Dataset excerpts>
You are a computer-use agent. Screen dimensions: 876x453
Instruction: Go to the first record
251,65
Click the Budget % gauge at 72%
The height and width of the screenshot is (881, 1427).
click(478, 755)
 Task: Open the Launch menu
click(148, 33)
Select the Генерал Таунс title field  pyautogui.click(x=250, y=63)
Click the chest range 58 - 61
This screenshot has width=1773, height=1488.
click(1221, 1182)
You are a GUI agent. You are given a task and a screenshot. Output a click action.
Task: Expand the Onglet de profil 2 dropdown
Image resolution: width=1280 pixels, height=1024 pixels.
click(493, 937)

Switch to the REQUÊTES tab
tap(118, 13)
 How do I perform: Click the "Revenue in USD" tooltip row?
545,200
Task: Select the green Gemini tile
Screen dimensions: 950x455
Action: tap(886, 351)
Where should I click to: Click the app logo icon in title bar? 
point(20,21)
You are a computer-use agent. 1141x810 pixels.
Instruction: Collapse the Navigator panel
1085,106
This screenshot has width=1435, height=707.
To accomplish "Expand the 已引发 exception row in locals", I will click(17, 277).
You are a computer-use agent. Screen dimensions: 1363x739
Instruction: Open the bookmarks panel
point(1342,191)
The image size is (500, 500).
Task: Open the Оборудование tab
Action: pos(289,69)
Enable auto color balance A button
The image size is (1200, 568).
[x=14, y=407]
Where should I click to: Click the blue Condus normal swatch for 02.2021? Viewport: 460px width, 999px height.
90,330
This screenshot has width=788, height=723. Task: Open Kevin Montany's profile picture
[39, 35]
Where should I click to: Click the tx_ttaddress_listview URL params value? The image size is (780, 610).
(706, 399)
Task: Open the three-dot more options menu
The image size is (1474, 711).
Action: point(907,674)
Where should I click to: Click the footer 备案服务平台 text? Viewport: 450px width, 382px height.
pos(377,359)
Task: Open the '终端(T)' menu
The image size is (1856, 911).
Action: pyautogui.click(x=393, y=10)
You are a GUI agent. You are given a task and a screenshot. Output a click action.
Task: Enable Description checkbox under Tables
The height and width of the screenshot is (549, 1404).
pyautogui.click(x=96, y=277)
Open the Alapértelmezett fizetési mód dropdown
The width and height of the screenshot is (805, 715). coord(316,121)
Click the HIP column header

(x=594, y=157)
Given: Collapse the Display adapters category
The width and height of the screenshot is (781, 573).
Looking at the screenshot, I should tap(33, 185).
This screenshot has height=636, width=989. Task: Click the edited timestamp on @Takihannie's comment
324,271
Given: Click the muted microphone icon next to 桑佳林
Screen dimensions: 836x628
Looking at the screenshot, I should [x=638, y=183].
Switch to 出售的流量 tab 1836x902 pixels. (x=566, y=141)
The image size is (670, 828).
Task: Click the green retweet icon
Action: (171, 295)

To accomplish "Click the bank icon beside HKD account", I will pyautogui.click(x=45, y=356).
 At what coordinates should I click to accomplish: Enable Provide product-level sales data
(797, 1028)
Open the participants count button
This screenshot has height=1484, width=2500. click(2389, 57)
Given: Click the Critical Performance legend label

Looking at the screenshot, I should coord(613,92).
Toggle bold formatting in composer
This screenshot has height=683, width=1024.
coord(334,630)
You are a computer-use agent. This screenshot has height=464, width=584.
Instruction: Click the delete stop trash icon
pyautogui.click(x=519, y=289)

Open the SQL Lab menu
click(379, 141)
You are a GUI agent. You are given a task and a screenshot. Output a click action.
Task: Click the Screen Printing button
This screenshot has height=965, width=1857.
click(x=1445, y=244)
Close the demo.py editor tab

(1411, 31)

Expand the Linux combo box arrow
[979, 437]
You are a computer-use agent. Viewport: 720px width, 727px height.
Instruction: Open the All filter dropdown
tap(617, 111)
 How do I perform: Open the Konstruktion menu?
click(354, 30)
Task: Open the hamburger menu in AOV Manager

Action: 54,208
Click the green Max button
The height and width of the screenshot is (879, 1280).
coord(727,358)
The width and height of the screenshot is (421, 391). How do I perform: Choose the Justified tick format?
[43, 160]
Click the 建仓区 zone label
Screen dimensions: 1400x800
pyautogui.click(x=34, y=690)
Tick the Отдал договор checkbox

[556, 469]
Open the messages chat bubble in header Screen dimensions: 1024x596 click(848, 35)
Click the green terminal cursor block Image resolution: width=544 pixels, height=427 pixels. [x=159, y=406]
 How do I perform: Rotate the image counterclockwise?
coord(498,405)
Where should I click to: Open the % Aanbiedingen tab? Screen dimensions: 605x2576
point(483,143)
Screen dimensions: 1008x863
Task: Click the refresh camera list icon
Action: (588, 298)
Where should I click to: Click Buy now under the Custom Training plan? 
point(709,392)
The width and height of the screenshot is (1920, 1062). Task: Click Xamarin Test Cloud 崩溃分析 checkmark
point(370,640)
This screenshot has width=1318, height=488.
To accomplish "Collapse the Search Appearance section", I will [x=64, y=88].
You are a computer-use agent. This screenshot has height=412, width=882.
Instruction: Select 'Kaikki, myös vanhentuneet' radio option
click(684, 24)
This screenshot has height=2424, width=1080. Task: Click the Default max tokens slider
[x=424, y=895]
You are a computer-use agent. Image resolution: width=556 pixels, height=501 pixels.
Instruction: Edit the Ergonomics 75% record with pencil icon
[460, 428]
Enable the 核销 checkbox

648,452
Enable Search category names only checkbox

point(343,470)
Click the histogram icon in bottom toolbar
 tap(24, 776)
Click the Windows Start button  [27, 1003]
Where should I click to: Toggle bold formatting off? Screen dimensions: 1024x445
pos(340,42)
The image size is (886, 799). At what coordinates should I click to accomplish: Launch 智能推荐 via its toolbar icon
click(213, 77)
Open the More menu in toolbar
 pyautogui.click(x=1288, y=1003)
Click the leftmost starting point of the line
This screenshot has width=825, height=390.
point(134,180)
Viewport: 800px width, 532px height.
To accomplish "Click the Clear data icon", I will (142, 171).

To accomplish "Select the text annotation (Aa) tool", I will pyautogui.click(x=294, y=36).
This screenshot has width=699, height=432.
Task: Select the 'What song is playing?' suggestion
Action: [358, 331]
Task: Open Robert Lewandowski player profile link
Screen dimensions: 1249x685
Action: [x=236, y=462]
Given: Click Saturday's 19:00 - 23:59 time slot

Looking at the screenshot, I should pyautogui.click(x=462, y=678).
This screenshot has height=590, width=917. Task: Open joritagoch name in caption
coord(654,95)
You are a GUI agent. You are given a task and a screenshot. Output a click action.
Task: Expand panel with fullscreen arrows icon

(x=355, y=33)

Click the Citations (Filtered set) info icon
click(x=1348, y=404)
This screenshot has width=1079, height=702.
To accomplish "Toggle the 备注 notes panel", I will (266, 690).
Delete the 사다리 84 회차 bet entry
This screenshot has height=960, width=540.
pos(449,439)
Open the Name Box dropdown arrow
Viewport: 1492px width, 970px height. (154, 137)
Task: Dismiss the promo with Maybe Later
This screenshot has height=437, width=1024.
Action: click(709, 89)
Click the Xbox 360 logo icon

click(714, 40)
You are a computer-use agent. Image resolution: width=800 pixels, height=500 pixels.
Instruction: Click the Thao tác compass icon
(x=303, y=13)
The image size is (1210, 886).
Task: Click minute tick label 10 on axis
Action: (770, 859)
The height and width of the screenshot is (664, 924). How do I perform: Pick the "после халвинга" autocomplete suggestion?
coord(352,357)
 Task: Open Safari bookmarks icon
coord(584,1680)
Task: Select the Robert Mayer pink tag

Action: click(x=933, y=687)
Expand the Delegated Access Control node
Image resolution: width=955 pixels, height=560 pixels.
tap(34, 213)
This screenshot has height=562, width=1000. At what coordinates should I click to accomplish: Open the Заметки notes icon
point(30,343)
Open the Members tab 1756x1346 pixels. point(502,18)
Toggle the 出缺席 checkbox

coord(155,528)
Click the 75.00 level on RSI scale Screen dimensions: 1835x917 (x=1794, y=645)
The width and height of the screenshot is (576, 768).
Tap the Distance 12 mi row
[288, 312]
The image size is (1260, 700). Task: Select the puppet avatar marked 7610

Task details>
Gather all lines of the records that include the word "computer".

Exercise output>
You are a computer-use agent. Screen dimensions: 876x453
You are a computer-use agent. 1141x810 pixels.
You are a computer-use agent. Screen dimensions: 1363x739
You are a computer-use agent. This screenshot has height=464, width=584.
You are a computer-use agent. Viewport: 720px width, 727px height.
You are a computer-use agent. This screenshot has height=412, width=882.
You are a computer-use agent. Image resolution: width=556 pixels, height=501 pixels.
You are a computer-use agent. Image resolution: width=800 pixels, height=500 pixels.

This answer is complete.